Model Uncertainty

The following experiment highlights the fundamental concept of model uncertainty in neural networks, where different parameter initializations can lead to equally valid solutions in the weight space, all capable of correctly classifying unseen data. Understanding this variability is crucial for developing robust AI systems, as it reminds us that there is rarely a single ‘correct’ neural network for a given problem, but rather a family of solutions with similar performance characteristics. To illustrate this, we use the Iris dataset, which contains 150 data points representing three different flower species. Each sample includes four numerical features: sepal length, sepal width, petal length, and petal width, as shown in the picture.

The three Iris species. Measurements are shown only for Iris Versicolor.

We exclude one sample from the dataset, which is:

\[ \mathbf{x} = [6.4, 3.2, 4.5, 1.5]^T. \]

This sample is belong to versicolor flowers, i.e.,

\[ \text{The original sample class} = \text{2 (versicolor)}. \]
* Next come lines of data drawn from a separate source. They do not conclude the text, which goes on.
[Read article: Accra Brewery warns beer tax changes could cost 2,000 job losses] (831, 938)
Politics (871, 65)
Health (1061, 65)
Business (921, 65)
Thus, we have 149 samples in total. If we split the data into 80% training and 20% testing (inference), we get approximately (120, 30). We consider a one-layer neural network architecture, as shown below. This network has four inputs and three outputs. Therefore, we train a single-layer network using 120 data points.

A single-layer neural network with 4 inputs and 3 outputs.

We test the network on the sample we held out earlier to demonstrate that different initializations lead to different trained networks. How do we know the trained networks are different? They each have a matrix of weights and a vector of biases, and as you can see, all of them differ across runs.

Here is the core code:

iris_data = load_iris()
iris_data, sample = drop_given_sample(iris_data, sample)

iris_data = split_iris(iris_data, data_seed, test_size)
iris_data, train_mean, train_std = normalize_iris(iris_data)

model = OneLayerNNModel(feature_size, class_size).double()
initialize_model(model, param_value_seed)
# define optimizer
optimizer = optim.SGD(model.parameters(), lr=lr)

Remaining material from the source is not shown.